SI, HEMOS estado manejando los medios de comunicación que el voto de castigo de los sonorenses, que el recurso financiero no llegó a la base panista para operar y que esto y que lo otro, pero poco merito le damos al trabajo desarrollado por los candidatos. Justicia es hacerlo.
En el caso del Maloro, el candidato ganador por la alcaldía de Hermosillo, pocos saben que en estos tres meses de campaña realizó más de dos mil 500 acciones de todo tipo –junto con su equipo, claro está–, que le permitieron obtener ese triunfo de poco más de trece puntos contra Damián Zepeda, algo así como una ventaja de más de 30 mil votos. Recuerde que Alejandro López Caballero le ganó en su momento con ocho puntos.
Entonces, si bien es cierto que los factores externos de la campaña fueron importantes, también los son los internos. Maloro se levantaba todos los días a las cuatro de la mañana y a talonearle pues no había tiempo que perder, de allí las ojeras que se ganó.

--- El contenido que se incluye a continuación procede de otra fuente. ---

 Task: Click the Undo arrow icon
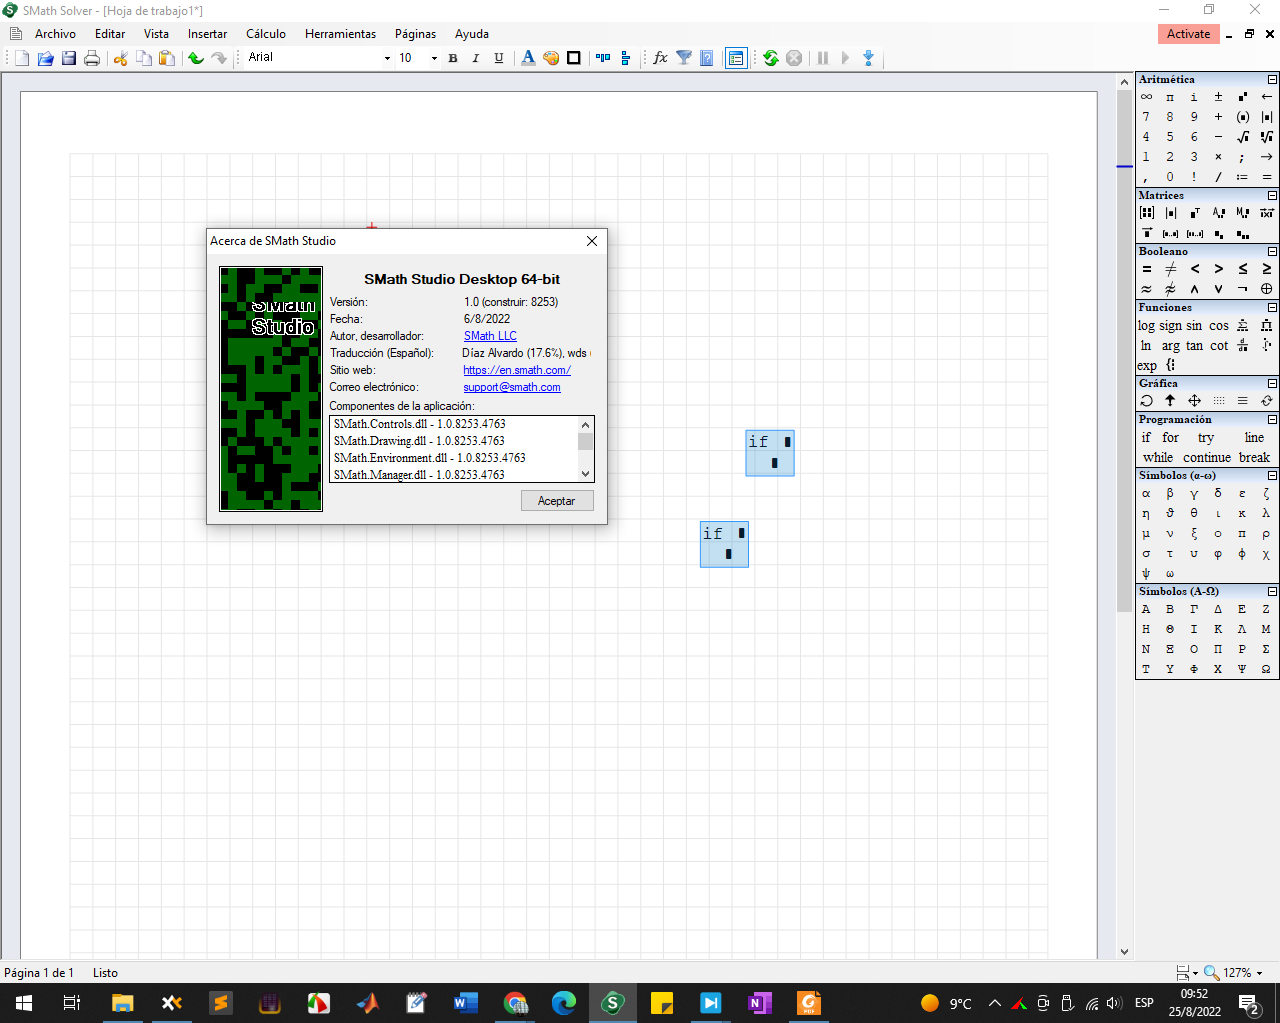196,58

Traía a su equipo en revolución constante, por esa razón surgieron mil 300 garantías ciudadanas que son acciones que quedó y se comprometió a realizar una vez que llegara a la presidencia municipal y fueron firmadas. Papelito habla.
El hecho es que no podemos negar el enorme trabajo que realizó tanto él como Claudia Pavlovich con sus miles de acciones realizadas en noventa días de trabajo continuo, arduo y cuyos resultados lo vimos en las boletas. Y eso que él mismo fue el coordinador de su campaña.

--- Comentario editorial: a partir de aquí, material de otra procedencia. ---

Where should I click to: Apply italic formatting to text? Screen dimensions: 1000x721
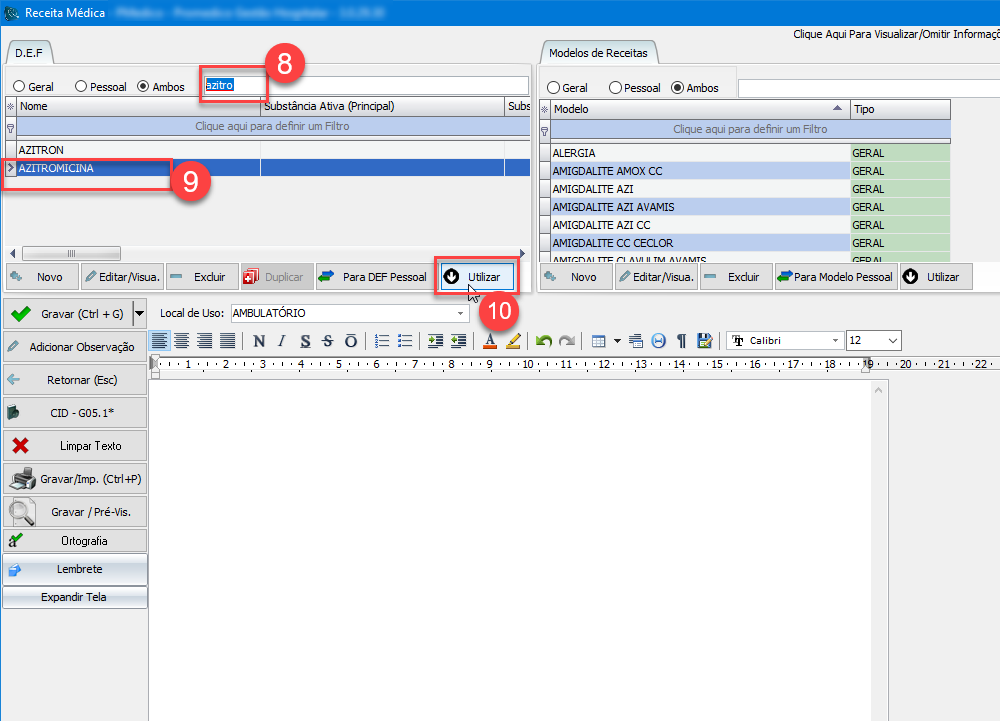pos(282,341)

¿Se imagina cómo trabajará en el Ayuntamiento?
SE MANEJÓ en redes que el día de la elección, en la madrugada, hubo fuerte movimiento en la hacienda de San Pedro y en los otros hípicos donde el gobernador tiene sus caballos. Según esto y con apoyo de remolques proporcionados por la Unión Ganadera movilizó una parte a Canadá, otra a un rancho que tiene en Ruidoso, Nuevo México que tiene junto con Luis Sierra Maldonado, el titular de la UGRS, otros más a Caborca a otro rancho de Sierra y cuatro equinos con Samuel Moreno. Vaya. ¿Sentirá pasos en la azotea?
EN EL CASO del doctor Bernardo Campillo, nuestro secretario de Salud, llegaron agentes de la PGR a sus oficinas pero sacó de su bolsa un amparo que le evitó ser arrestado. Esto fue por el caso ya publicitado en medios y por la denuncia de peculado realizada por el doctor Carlos González Mendez.

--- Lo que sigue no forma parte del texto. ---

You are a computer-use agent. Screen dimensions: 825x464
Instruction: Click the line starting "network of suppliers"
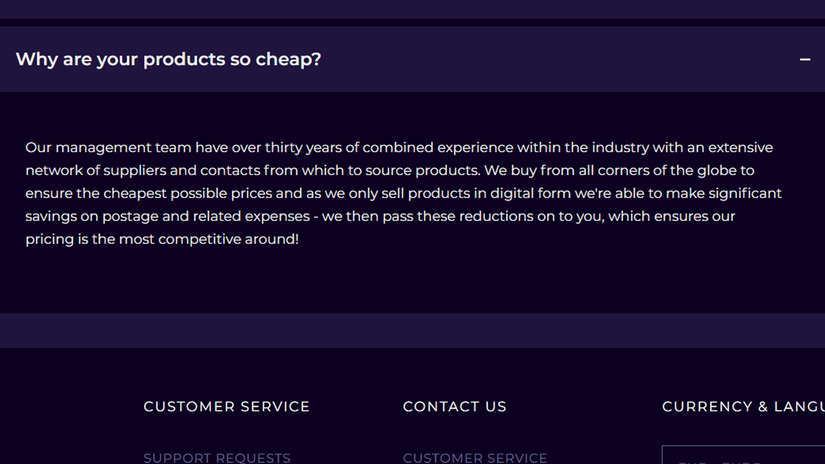click(x=390, y=171)
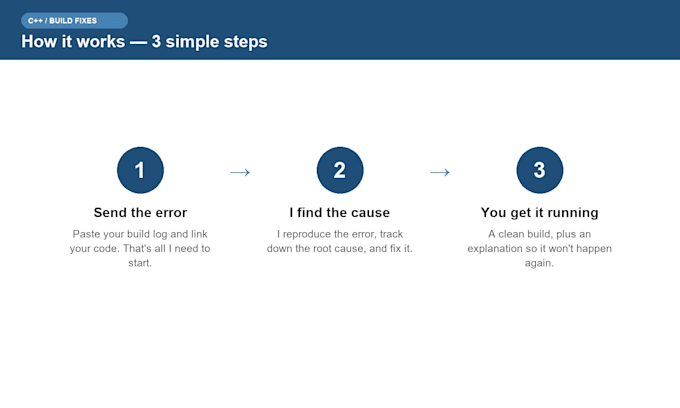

Sin embargo, también en su bolsa el doctor Campillo trae otros cuatro amparos. El asunto es que los amparos sirven para que sigas en libertad y puedas defenderte desde afuera, pero en este caso en particular la denuncia está tan bien fundamentada que el amparo se resolverá muy pronto por ser delito grave y entonces sí, le buscarán para aprehenderlo.
Se habla de desvío de recursos por el orden de los 250 millones de pesos. Si esto logró un solo funcionario, ¿cuánto habrán malversado el resto de los cómplices de Guillermo Padrés? Y por supuesto, no solo es el encarcelamiento de este personaje –también amante de los caballos–, sino de toda la red de complicidades que formó para hacerse de esta fortuna.
Con el resto de los aun funcionarios implicados en este tipo de riquezas explicables ocurrirá lo mismo y lo curioso y a como se ve el panorama, muy posiblemente se realicen este tipo de acciones antes de que tome posesión Claudia Pavlovich de la gubernatura.
Y si Javier Gándara y otro resto –incluyendo algunos alcaldes–, sienten que no deben nada, pues no tienen de qué preocuparse, ¿qué no?
EN FIN, por hoy es todo, mañana le seguimos si Dios quiere.